TEXT TO READ:

I for one, wouldn't hate having a "like" button, and I think it's even been mentioned the forum software would support the function, but for now, it's a no go.
But hey, we do have that handy "nominate" button at our disposal, which is close.

I would vote for a "like" button simply for the fact that once in a while, someone will claim widespread support for their arguments, simply because everyone on the forum hasn't posted to disagree with them.

It has to be pointed out that silence =/= assent.
 
Justice slowly grinds on.

Federal Judge Refuses to Block Effort to Disqualify Marjorie Taylor Greene from Office Under 14th Amendment ‘Insurrection’ Prohibition (lawandcrime.com)
Donald Trump loyalist Rep. Marjorie Taylor Greene (R-Ga.) cannot block efforts to disqualify her from running for re-election on the grounds that she allegedly engaged in insurrection, a federal judge ruled.

The ruling does not itself stop Greene’s re-election campaign, but it means a federal court will not grant Greene’s lawyers request to end-run a challenge submitted to Georgia Secretary of State Brad Raffensperger (R) assessing that question. A challenge, brought by five Georgia voters, will now go before an administrative law judge in Atlanta on Friday.
 
Rather than everyone get torqued over the dollar figure of a buyback, consider matters from the standpoint of the per capita cost. For instance, assume for the moment a similar gun-to-citizen ratio. If the payout per gun averaged the same, then the higher total payout in the more populous nation would be nicely amortized by the concomitantly higher GDP.

Anyway, for the foreseeable future it's all moot. Where Oz had a fire lit under its collective arse over Port Arthur, in the US even numerous school massacres--Sandy Hook most notably--did not move the populace. In the same way that a nation can be judged by how it treats its poor (the US is risible), it can be weighed by how it deals with instruments of death designed specifically to kill efficiently (the US is obscene to a pornographic degree.)

DATA:

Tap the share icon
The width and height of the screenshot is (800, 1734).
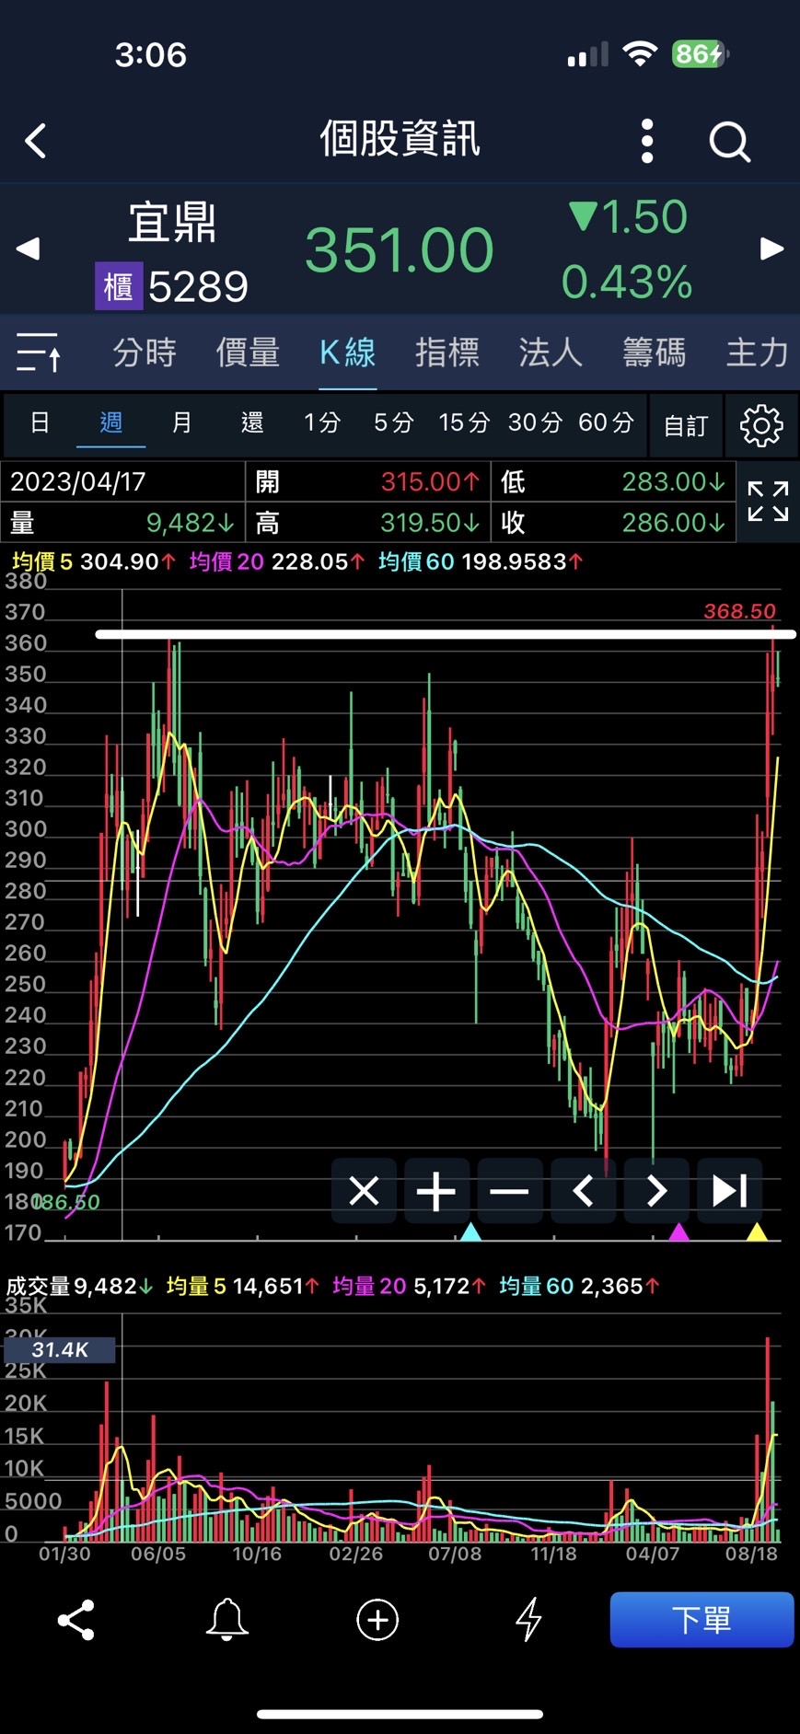pyautogui.click(x=76, y=1620)
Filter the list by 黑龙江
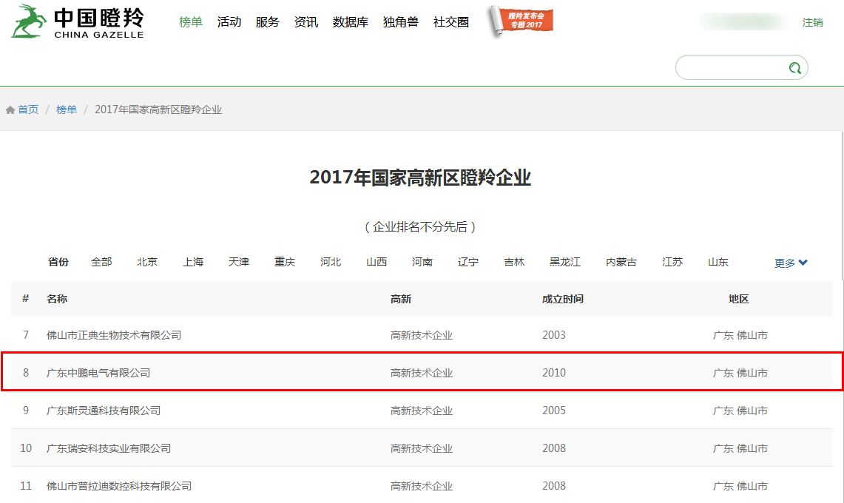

THE TASKS:
(1) In the forum thread, rewrite the paragraph beginning "The ruling does not itself stop" as a short bulleted list that keeps its main facts.
(2) Write a continuation of the forum thread, beginning after its final sentence.
Nothing in the lines is needed here.

ANSWERS FOR THE EXERCISE:
(1)
- The ruling does not stop Greene's re-election campaign.
- A federal court will not grant her lawyers' request to get around a challenge submitted to Georgia Secretary of State Brad Raffensperger (R).
- Five Georgia voters brought the challenge.
- It will go before an administrative law judge in Atlanta on Friday.

(2)
I am not so sure a total ban on private ownership of weapons is even desireable.
 
Rather than everyone get torqued over the dollar figure of a buyback, consider matters from the standpoint of the per capita cost. For instance, assume for the moment a similar gun-to-citizen ratio. If the payout per gun averaged the same, then the higher total payout in the more populous nation would be nicely amortized by the concomitantly higher GDP.

Anyway, for the foreseeable future it's all moot. Where Oz had a fire lit under its collective arse over Port Arthur, in the US even numerous school massacres--Sandy Hook most notably--did not move the populace. In the same way that a nation can be judged by how it treats its poor (the US is risible), it can be weighed by how it deals with instruments of death designed specifically to kill efficiently (the US is obscene to a pornographic degree.)
For the record, the post Port Arthur gun crack-down was on semi-autos primarily, although they accepted any arms at all. Plenty of old long-arms were handed in too. (Hand-guns and automatic weapons were very strictly controlled already.) The Prime Minister of the country at the time who promulgated and pushed this law with such haste was one of our most reactionary right-wing semi-fascists named John Howard. Not exactly a bleeding-heart, gun-hating, socialist/commie "lib" in any sense of the word.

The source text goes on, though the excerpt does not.